▶ Task directions:
State the count of lines in this material that hold the string "field" and add nothing.

▶ Data for review:

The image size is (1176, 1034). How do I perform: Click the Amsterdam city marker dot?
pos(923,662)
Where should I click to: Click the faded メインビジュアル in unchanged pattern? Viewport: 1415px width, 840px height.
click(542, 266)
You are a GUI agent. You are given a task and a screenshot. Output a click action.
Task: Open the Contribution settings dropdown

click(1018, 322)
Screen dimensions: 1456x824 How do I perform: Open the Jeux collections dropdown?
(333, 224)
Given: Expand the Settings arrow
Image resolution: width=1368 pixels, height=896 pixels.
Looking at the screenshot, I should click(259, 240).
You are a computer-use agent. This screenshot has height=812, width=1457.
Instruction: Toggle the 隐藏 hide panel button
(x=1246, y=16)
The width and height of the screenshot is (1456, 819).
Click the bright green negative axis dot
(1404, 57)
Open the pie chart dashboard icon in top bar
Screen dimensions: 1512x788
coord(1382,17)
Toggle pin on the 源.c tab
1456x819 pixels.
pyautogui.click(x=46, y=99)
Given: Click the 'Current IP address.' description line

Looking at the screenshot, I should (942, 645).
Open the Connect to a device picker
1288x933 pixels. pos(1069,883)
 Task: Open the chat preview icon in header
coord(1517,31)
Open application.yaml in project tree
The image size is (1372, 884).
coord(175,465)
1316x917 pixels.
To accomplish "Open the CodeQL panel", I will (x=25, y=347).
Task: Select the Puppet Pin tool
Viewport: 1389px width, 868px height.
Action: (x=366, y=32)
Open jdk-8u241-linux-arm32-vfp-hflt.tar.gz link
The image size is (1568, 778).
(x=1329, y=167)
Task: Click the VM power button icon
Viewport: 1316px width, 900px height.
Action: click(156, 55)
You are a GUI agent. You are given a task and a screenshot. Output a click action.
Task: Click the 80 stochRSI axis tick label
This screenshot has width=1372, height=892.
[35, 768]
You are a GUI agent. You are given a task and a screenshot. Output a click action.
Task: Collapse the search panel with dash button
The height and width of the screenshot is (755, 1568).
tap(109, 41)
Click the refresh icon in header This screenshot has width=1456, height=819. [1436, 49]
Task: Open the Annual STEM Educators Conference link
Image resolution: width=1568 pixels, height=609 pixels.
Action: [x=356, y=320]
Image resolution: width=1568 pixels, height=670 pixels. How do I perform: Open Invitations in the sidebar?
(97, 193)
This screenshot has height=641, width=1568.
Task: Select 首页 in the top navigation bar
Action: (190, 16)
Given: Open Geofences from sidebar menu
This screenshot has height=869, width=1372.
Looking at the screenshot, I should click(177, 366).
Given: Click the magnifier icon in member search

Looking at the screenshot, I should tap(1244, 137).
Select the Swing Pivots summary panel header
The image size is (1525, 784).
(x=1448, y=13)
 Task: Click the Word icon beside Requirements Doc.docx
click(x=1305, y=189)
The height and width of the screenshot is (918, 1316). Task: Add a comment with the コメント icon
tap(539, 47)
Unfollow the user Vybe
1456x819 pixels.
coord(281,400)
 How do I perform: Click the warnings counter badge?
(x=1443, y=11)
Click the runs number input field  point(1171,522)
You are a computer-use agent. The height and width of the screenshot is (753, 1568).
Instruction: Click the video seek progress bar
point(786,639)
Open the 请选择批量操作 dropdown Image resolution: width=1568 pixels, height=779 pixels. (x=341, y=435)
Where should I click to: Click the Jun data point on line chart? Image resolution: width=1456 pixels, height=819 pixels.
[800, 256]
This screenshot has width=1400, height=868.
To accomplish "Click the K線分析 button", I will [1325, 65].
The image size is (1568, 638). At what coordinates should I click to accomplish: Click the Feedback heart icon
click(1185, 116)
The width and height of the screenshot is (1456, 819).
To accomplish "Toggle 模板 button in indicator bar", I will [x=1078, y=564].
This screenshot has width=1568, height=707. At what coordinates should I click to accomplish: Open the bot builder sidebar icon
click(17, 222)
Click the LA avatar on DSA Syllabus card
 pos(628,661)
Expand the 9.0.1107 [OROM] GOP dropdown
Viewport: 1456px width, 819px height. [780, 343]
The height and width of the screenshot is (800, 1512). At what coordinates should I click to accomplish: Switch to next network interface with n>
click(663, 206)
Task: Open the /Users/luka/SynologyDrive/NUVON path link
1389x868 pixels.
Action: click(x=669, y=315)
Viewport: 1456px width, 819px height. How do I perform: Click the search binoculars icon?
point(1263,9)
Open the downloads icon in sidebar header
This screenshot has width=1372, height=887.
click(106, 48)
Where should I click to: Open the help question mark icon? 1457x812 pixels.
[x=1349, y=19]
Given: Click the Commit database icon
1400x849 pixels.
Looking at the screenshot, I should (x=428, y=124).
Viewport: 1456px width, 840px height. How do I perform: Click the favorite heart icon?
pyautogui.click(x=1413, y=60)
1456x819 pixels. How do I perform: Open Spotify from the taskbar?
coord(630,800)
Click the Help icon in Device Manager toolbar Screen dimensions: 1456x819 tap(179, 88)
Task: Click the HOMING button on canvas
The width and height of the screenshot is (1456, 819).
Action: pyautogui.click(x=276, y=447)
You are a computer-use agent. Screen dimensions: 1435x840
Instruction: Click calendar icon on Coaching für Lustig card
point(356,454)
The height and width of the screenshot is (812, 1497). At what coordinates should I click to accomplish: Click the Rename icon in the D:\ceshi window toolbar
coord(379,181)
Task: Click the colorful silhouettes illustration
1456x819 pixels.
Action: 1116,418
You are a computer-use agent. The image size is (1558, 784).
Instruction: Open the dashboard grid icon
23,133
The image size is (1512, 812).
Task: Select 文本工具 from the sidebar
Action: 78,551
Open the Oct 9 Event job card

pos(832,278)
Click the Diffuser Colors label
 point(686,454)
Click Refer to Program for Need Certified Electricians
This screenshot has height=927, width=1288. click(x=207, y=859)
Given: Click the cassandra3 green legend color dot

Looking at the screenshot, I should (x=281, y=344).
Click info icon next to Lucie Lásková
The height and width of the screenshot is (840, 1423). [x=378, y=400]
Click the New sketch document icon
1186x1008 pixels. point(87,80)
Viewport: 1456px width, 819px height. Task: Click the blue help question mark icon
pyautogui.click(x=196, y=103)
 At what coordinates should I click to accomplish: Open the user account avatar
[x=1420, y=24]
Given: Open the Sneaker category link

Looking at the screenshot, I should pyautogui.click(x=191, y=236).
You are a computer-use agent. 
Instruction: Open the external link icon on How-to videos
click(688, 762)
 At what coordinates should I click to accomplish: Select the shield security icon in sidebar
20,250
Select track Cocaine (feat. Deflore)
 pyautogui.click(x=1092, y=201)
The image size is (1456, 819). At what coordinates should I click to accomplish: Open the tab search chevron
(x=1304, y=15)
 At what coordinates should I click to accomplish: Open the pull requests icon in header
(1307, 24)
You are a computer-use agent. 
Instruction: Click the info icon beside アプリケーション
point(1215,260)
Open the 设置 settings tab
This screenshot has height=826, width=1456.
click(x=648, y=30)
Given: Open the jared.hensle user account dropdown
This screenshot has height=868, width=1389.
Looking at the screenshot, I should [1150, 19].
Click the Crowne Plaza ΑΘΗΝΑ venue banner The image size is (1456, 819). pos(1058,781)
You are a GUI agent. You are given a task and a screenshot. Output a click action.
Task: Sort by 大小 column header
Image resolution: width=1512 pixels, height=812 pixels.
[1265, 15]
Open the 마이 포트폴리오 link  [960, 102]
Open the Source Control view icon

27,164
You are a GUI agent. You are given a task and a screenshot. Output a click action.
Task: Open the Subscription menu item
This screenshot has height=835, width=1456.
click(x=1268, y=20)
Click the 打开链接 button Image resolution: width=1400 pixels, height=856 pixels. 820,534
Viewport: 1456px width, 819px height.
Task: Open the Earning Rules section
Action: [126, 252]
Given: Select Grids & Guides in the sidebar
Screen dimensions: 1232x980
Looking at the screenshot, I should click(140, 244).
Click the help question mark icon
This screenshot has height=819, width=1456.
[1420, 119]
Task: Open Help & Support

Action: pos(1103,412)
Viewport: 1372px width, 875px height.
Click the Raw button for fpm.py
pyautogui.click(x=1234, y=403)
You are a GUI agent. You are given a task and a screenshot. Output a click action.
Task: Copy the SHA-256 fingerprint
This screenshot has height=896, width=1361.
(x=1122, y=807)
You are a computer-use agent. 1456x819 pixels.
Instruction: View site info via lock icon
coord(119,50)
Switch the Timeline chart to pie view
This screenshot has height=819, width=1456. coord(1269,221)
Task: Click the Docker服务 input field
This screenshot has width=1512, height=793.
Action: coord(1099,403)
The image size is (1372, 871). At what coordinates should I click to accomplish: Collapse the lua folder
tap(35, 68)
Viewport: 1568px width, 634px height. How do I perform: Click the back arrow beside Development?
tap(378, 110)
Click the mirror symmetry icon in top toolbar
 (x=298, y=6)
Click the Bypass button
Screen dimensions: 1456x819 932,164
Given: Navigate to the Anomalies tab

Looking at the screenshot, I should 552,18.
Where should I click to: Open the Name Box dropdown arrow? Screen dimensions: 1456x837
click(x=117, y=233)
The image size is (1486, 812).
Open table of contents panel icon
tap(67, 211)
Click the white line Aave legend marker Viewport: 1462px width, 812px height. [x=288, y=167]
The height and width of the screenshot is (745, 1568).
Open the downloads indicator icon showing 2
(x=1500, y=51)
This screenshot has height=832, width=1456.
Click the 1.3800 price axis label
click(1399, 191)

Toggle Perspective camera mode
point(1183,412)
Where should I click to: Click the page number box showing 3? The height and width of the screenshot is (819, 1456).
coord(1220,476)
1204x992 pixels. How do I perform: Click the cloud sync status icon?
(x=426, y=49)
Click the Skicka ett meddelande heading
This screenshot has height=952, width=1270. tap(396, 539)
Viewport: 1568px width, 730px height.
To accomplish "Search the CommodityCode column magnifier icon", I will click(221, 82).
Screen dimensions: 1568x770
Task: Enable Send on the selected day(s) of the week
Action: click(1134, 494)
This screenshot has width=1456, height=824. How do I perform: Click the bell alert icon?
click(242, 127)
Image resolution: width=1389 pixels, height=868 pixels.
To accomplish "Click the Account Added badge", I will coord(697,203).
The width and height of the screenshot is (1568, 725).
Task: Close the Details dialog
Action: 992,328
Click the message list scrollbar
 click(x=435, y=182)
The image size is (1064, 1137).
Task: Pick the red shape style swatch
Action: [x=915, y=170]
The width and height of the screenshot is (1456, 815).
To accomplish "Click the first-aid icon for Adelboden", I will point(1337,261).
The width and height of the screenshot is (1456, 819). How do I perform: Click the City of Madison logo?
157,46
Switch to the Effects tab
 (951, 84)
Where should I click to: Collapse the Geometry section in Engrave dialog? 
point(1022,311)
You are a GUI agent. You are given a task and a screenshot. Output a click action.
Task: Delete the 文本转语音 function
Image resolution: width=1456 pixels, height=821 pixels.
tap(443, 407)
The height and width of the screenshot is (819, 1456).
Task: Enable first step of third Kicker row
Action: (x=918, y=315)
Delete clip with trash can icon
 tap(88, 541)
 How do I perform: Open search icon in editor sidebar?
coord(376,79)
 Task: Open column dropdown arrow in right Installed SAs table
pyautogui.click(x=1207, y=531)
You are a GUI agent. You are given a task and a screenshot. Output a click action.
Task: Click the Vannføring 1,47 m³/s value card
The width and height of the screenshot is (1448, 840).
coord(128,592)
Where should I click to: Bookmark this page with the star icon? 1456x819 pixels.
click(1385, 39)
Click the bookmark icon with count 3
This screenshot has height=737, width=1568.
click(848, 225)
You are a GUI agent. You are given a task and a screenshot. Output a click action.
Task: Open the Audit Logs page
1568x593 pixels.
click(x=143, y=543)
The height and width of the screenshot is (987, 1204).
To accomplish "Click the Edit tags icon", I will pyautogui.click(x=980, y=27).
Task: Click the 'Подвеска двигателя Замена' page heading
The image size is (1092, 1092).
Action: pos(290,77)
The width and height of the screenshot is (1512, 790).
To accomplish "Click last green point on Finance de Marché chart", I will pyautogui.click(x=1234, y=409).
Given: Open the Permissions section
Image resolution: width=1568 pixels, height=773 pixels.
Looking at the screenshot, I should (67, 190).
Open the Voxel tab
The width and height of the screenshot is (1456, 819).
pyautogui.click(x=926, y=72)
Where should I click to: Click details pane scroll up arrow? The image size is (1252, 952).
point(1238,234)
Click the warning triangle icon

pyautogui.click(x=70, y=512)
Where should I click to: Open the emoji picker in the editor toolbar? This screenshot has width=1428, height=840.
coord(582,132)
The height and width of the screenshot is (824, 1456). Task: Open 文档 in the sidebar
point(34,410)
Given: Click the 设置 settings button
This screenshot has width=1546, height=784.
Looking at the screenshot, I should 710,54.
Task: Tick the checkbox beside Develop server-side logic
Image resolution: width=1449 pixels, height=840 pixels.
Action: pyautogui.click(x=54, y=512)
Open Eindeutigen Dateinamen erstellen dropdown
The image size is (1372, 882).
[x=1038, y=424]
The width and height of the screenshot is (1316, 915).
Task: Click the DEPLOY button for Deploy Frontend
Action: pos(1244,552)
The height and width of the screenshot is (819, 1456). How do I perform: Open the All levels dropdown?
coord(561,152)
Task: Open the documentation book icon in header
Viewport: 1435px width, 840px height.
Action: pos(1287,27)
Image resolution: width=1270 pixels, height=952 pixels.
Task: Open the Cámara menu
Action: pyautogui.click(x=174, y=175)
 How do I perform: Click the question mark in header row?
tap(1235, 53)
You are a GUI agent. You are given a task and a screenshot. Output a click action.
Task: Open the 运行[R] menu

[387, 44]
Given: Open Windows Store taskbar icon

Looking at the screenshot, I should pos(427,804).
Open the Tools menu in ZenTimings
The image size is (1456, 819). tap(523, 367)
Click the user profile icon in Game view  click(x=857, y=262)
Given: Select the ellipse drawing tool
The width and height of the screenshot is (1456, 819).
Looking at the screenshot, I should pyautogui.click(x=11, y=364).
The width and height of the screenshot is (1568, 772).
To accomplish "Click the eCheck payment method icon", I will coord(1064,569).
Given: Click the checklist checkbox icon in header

▶ Reply to the exercise:
2